«E' lecito non pagare il bus»
PAVIA. «Non pagare il biglietto del bus è conveniente quando si è sicuri di non essere scoperti»: lo pensa il 27% di un campione di 633 studenti di sette istituti medi superiori della provincia intervistati dall'Osservatorio permenente per l'educazione alla legalità. Un altro 40% lo giudica «una bravata che ogni tanto è lecito fare». Il 10% pensa, addirittura, che «è un comportamento lecito perchè non è giusto pagare il biglietto del bus». Solo il 23% dice che «è un comportamento sempre inammissibile».
Gli sconcertanti risultati del sondaggio sono stati illustrati da Alfonso De Cicco, coordinatore dell'Osservatorio, e Luca Nascardi, che ha realizzato la ricerca, durante il convegno svoltosi venerdi sera all'Istituto d'istruzione superiore Alessandro Volta (liceo artistico, ragionieri e geometri nella sede del Cravino e istituto d'arte a Casteggio). Il titolo era 'I mass media danno una corretta informazione sulla cronaca giudiziaria?".
«E' un risultato davvero sconvolgente che fa molto riflettere e deve preoccupare», ha commentato il questore Giovanni Calesini. Tra i docenti che formavano il nutrito pubblico nell'aula magna insieme a studenti e genitori, i commenti sono stati disparati. C'è chi ha sostenuto che «la scuola dovrebbe essere innanzitutto un luogo di educazione alla legalità e ai diritti, obiettivo che viene prima di altri». Altri invece hanno invitato a non drammatizzare, dicendo che dal sondaggio emerge piuttosto che il 79% dei giovani ritiene molto importante o importante il rispetto delle leggi. L'attenzione si è spostata sulla riforma Moratti, che è stata variamente giudicata.
Al convegno, aperto dal dirigente scolastico del 'Volta" Adriana Tarditi, sono intervenuti anche Eleonora Salvadori, ispettrice regionale del ministero dell'istruzione, un giornalista de 'La Provincia e Stefano Mosti, dell'Osservatorio di Pavia Media Research - Istituto di ricerca e analisi della comunicazione, che ha illustrato i risultato di una ricerca sul tema 'La rappresentazione della giustizia in un anno di cronaca giudiziaria (il 2002) sulle reti tv Rai e Mediaset".

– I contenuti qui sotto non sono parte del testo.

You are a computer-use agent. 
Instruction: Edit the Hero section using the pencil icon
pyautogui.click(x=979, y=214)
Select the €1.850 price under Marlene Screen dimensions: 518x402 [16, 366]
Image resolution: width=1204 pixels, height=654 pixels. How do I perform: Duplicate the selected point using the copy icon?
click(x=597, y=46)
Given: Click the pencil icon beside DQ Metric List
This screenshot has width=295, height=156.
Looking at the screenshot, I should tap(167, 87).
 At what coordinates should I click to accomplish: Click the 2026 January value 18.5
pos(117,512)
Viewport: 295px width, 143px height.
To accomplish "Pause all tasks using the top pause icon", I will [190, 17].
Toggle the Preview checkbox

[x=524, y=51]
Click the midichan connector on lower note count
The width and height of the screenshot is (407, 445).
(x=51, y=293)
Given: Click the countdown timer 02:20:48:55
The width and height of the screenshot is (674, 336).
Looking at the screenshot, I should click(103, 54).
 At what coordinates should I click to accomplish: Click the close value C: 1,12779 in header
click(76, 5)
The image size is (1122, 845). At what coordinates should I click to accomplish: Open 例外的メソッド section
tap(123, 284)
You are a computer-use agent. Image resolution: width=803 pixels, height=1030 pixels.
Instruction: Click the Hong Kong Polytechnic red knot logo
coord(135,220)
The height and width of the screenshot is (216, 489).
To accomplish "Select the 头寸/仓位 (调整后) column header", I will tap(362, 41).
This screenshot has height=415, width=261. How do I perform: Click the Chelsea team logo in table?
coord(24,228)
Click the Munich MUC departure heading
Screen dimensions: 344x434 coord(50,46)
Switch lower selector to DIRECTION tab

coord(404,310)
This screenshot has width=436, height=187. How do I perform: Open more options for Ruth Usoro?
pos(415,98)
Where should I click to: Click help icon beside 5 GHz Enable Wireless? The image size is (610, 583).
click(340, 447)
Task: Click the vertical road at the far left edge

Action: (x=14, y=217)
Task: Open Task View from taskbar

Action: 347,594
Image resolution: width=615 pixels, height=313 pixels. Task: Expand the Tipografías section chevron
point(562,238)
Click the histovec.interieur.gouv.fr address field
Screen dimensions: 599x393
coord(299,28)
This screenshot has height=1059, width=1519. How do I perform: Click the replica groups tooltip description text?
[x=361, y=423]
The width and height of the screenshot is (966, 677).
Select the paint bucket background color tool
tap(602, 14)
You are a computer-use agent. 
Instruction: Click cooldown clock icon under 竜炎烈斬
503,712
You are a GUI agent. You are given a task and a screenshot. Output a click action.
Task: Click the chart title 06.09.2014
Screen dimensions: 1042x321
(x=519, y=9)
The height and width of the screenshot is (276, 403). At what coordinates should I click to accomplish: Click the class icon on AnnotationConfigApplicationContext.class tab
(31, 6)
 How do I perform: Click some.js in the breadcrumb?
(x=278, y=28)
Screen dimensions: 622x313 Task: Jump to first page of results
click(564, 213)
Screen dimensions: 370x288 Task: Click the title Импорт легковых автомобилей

L'Osservatorio permanente provinciale per l'educazione alla legalità, ha detto De Cicco, ha appena ottenuto il riconoscimento ufficiale del ministero dell'istruzione, di quello dell'interno e del Centro servizi amministrativi (ex-provveditorato agli studi) di Pavia. «Gli istituti scolastici partecipanti alla ricerca con le classi quinte - hanno detto De Cicco e Nascardi - sono stati Itis Cardano, Cossa e Volta di Pavia, Faravelli di Stradella, Galilei di Voghera, Omodeo di Mortara che hanno già consegnato i risultati, mentre stanno concludendo la raccolta dei dati altri istituti».
Il questionario proponeva otto domande. A quella sull'importanza dei valori nella società di oggi, i massimi puntaggi vanno all'onestà (53%) e alla laboriosità (59%). Altra domanda: quali affermazioni condividono maggiormente gli intervistati? Il 44% risponde 'La legge va rispettata ancge quando la si considera sbagliata", mentre c'è comunque un 36% che dice 'La legge va rispettata in generale, ma qualche volta è ammesso trasgredirla. Il 90% è convinto che nell'applicazione delle legge la legge non è sempre uguale per tutti. I giovani avvertono la distanza dalle istitutizioni: per il 41% lo Stato è 'un'entità distante", mentre solo il 31% lo considera 'L'insieme di tutti noi". Per quanto riguarda l'atteggiamento dei giovani verso i mass media, alla domanda 'ritieni che essi diano una corretta informazione sulla cronaca nera e giudiziaria" il 30% risponde 'no", il 64% 'non sempre" e solo il 6% 'si". e giudiziaria, il 30% risponde che l'informazione.
Alla fine gli studenti hanno donato ai relatori disegni e creazioni di grande finezza, da loro stessi realizzate.